To investigate endocrine pathophysiology of luteal phase deficiency (LPD), GnRH/TRH stimulation tests were performed in the early follicular (EFP) and midluteal phases (MLP) of the menstrual cycle in 52 infertile women with a history of short luteal phase, in whom pituitary responsiveness to GnRH/TRH and steroidogenic competency of the corpus luteum were analyzed. Twelve women with either elevated basal-LH or exaggerated PRL response to GnRH/TRH in EFP were eliminated, and the remaining 40 women were studied. Basal-FSH in EFP inversely correlated with steroidogenic parameters in MLP, indicating that compromised folliculogenesis causes LPD. In a fraction of LPD women, decreased basal-LH in MLP was associated with decreased basal-progesterone (p), in spite of normal steroidogenic potential of the corpus luteum, suggesting that aberrant LH secretion is another progenitor of LPD. The other group of LPD women showed shortening of high phase period and/or extravagant discrepancy in endometrial dating without apparent abnormal endocrine parameters, suggesting that unknown factors are involved in establishment of LPD. From the diagnostic point of view, they were discriminated into three groups, normal, incomplete LPD and complete LPD groups, with a modified classification of LPD; 1) shortening of high phase period 2 days, and 3) decreased max-P in MLP<10ng/ml.
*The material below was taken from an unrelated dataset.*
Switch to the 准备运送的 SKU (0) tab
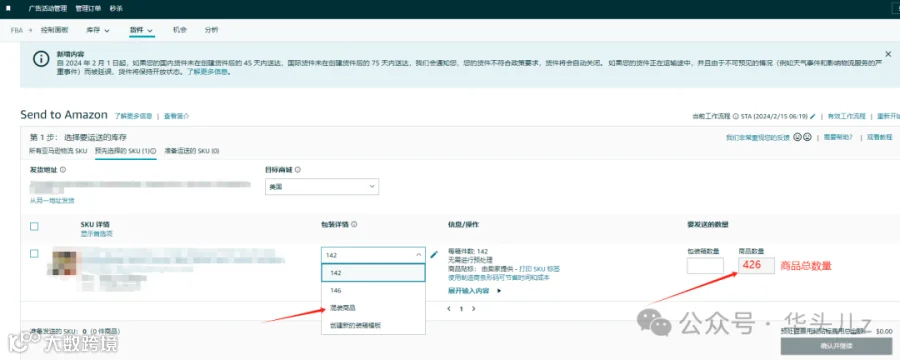900x360 pixels. 192,151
Normal (n=14) and complete LPD (n=7) groups consisted of women having all the criteria of classification within and out of the cut-off values, respectively. The remainders were enrolled into incomplete LPD group (n=19). Complete LPD group mainly consisted of women having compromised folliculogenesis as a cause of LPD. In contrast, incomplete LPD group appeared a mixture of heterogenous populations as to the genesis of LPD. GnRH/TSH stimulation test, especially when performed in MLP, would unveil endocrine pathophysiology of LPD and provide an accurate standard for diagnosis of LPD.